アグラ行きの夜行列車を、今や遅しと待つホームの光景。

我々が乗る予定の、夜行寝台列車は、夜の10時発の予定であるが、ホームの時計は10時を過ぎていても、一向に列車の来る気配は無い。

我々3人のメンバーの一人は、蒸し暑い熱気と悪臭のために、すっかり体調を崩してしまい、ベンチでぐったりとなり、時々吐き気を催す状況となってしまった。

右端の男達は、彼の吐く様子と彼の介抱をしているのである。

彼はマハラジャのレストランでの夕食の時から、気分が悪くなり、食事を摂らずに頑張っていたが、この時になって遂に最悪の状態になってしまった。

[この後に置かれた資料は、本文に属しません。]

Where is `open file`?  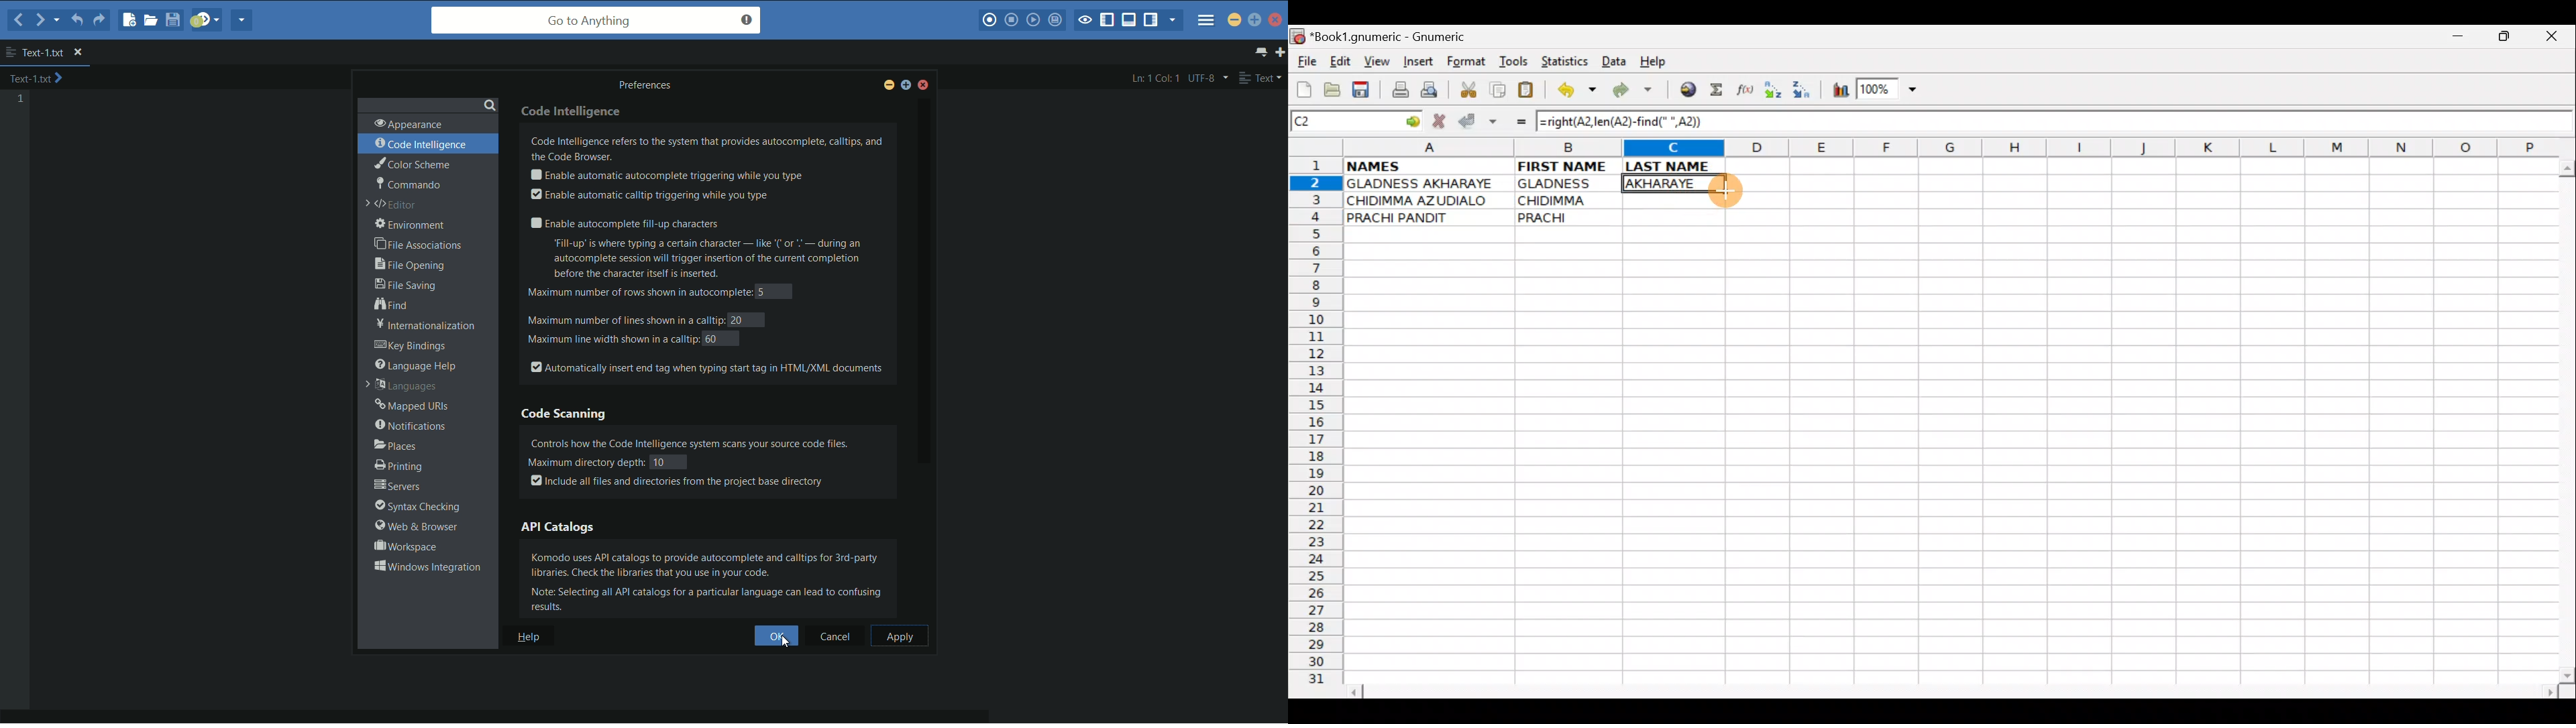 open file is located at coordinates (152, 19).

ホームの前方からは、爆発物などの危険物を感知する探知機を持った警官がやってくる。

インドでは、列車が遅れるのは当たり前で、私の従弟が10年前にインドを訪れた時は、チベット行きの列車が朝からずっと待っていて、遂にその日は来なかったという経験談を、この時思い出した。

この時ぐらい、日本の交通機関の正確さが、如何に優れているかと言う事を思い知らされた事は無い。

先進国イギリスのロンドンでさえ、列車の遅延が当たり前である事を、更に思い出していたものである。